■ **Written exercise**:
Count the lines in the data below that contain the string "Task", with case mattering. Reply with the number alone.

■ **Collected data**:
——————————

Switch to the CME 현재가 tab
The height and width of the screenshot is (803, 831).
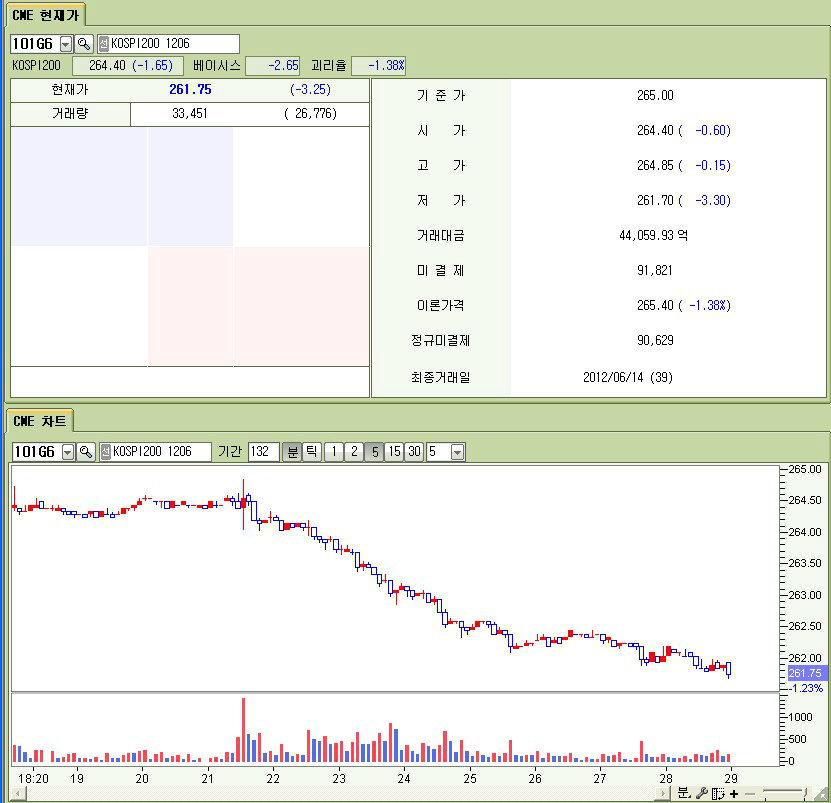pyautogui.click(x=47, y=14)
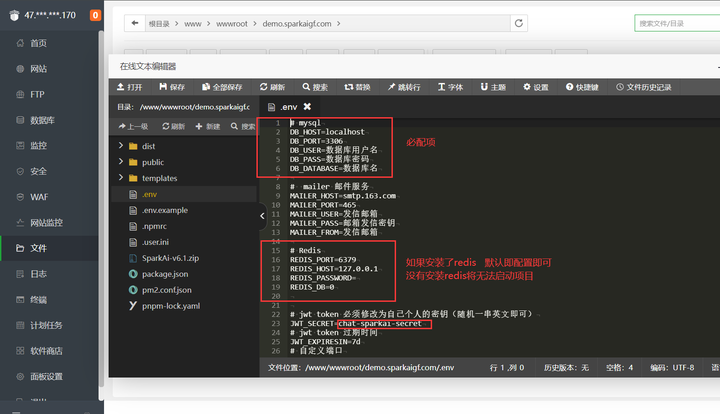Image resolution: width=720 pixels, height=414 pixels.
Task: Click the 上一级 (Up one level) button
Action: pyautogui.click(x=134, y=127)
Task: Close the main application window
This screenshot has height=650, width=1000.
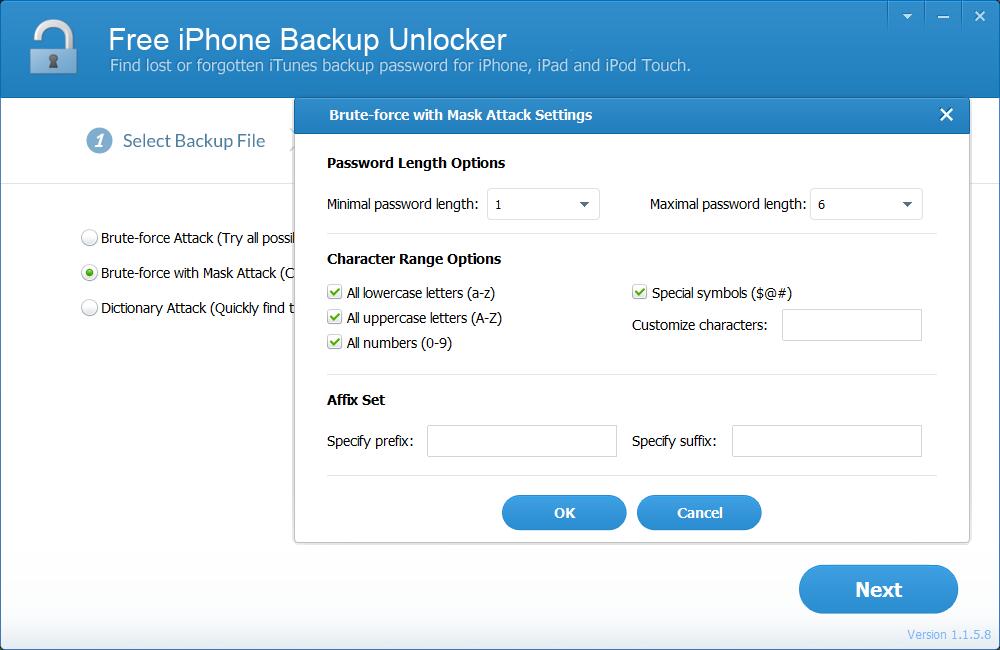Action: click(980, 17)
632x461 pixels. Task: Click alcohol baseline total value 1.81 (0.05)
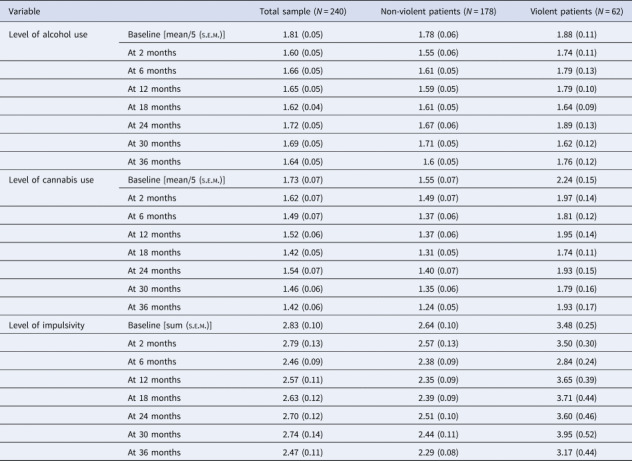point(303,35)
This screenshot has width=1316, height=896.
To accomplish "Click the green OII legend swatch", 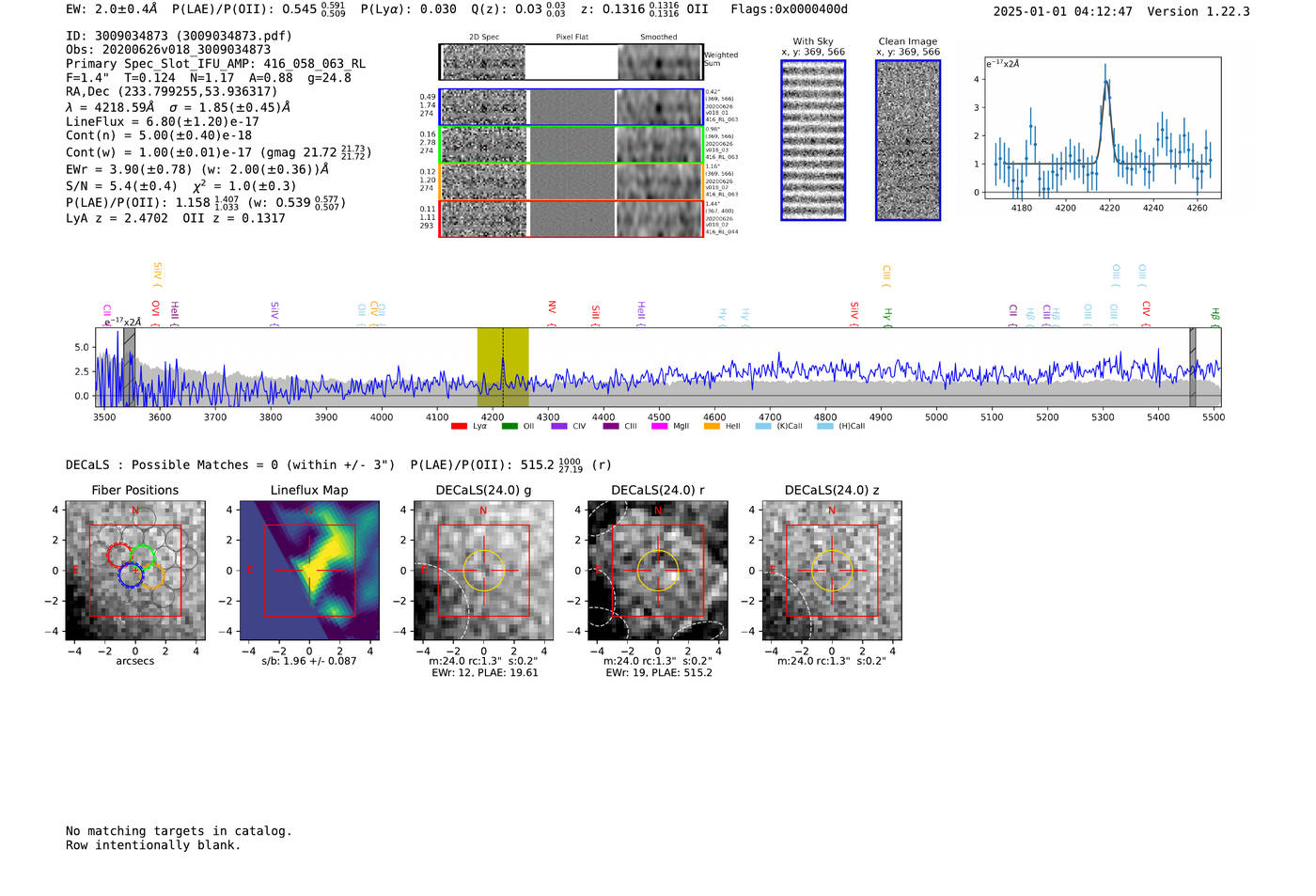I will (509, 427).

——————————

■ **Response**:
3